I remember Wednesday, February 12, 2007 like it was yesterday. It was the first time in my life I was confronted with death in such a helpless and tangible way. I had been a pastor for ten years and I felt like I understood sickness, sorrow, and grief. That day thirteen years ago I realized how little of life I understood. I realized that my faith was more firmly grounded in my faith than in my Savior. I believed that if you have big faith you get good results. That day was the beginning of the end of my trust in faith and the beginning of a long journey to truly trust Jesus alone.
I started down a path that led me through the fear of death thinking I would die early. It led to two years of me becoming undone in such a way that I began to realize as a pastor I need Jesus as much as the people who come through our doors every Sunday. It led me to a hope a true hope that made me realize no other hope will ever do. Matt McCullough in his Book Remember Death says this about sorrow and loss.
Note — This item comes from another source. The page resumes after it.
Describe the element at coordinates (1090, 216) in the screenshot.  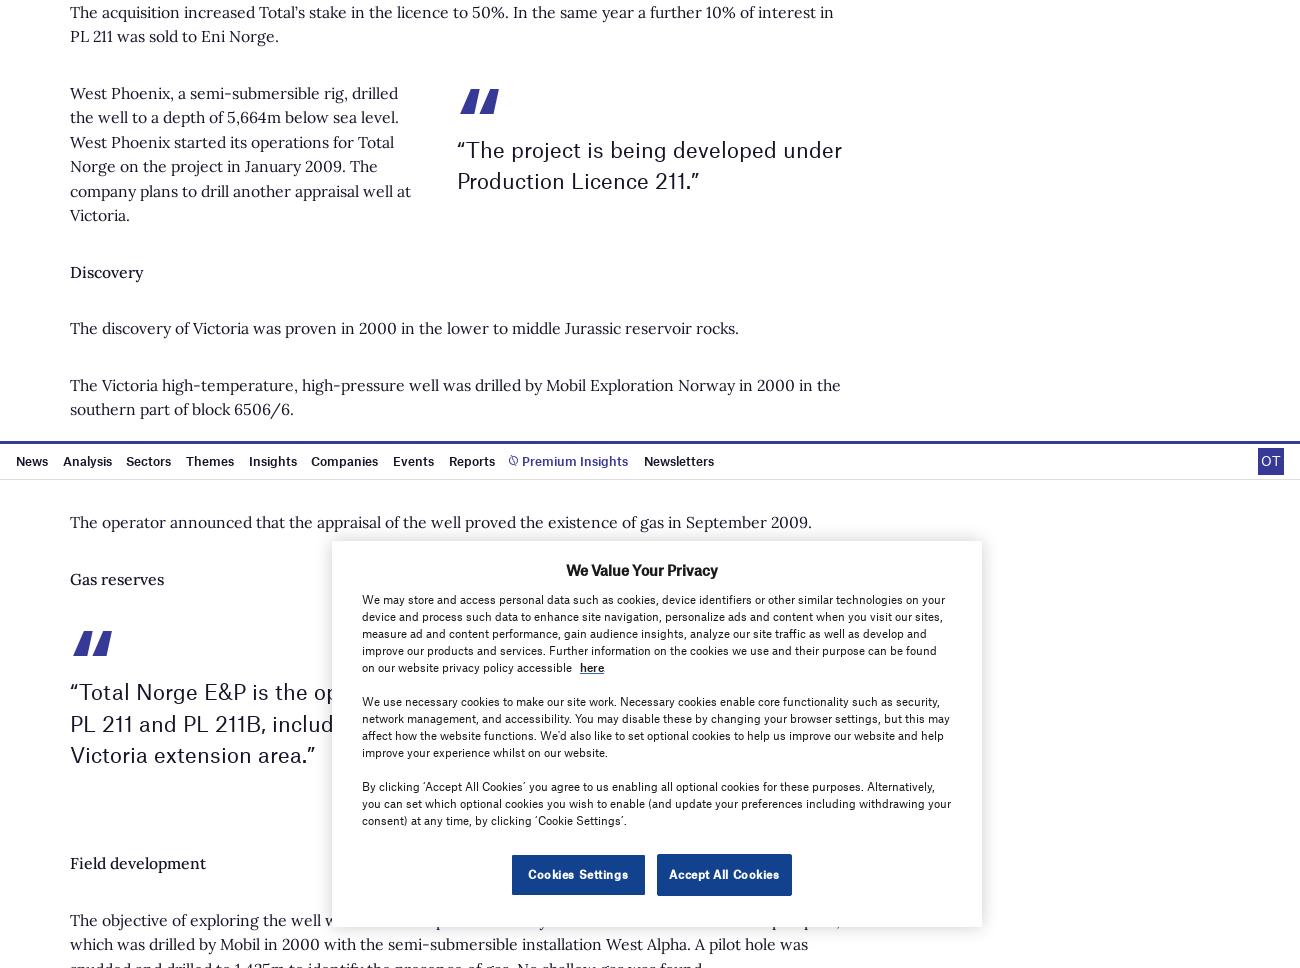
I see `'Privacy policy'` at that location.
Honesty about death leads to grief, and grief over what’s true about this world leads to hopeful longing for the world to come. But there is another way in which our heightened feeling for death’s sting clarifies our hope for redemption and resurrection. It helps us see that any hope we have rests completely on a Savior who died and rose again. No other hope will do. The Heidelberg Catechism opens with a clear and profound question: What is your only comfort in life and in death? I love this question for the assumption underneath it. Any comfort in life must also provide comfort in death. If the object of our hope can’t stand up to death’s onslaught, it can’t offer true hope in life either.
Matt McCullough
Any comfort in life must provide comfort in death. Thirteen years ago I didn’t have that. Today I do. I have been a Christian my whole life and yet for thirty-two years of my life, I secretly feared death. I publicly proclaimed Christ and privately I clung to this life.
I don’t know why Robert died. I don’t. But every time I think of him and his death I smile as tears come down my face because I don’t think I would have been able to cling to a hope that can stand up to death’s onslaught if it wasn’t for his life. Weibel family I love you forever but Jesus loves you more. He is enough in our deepest pain. He is our hope. He gives us hope in this life because only he has withstood the onslaught of death.
Robert, we miss you and we can’t wait to see you again.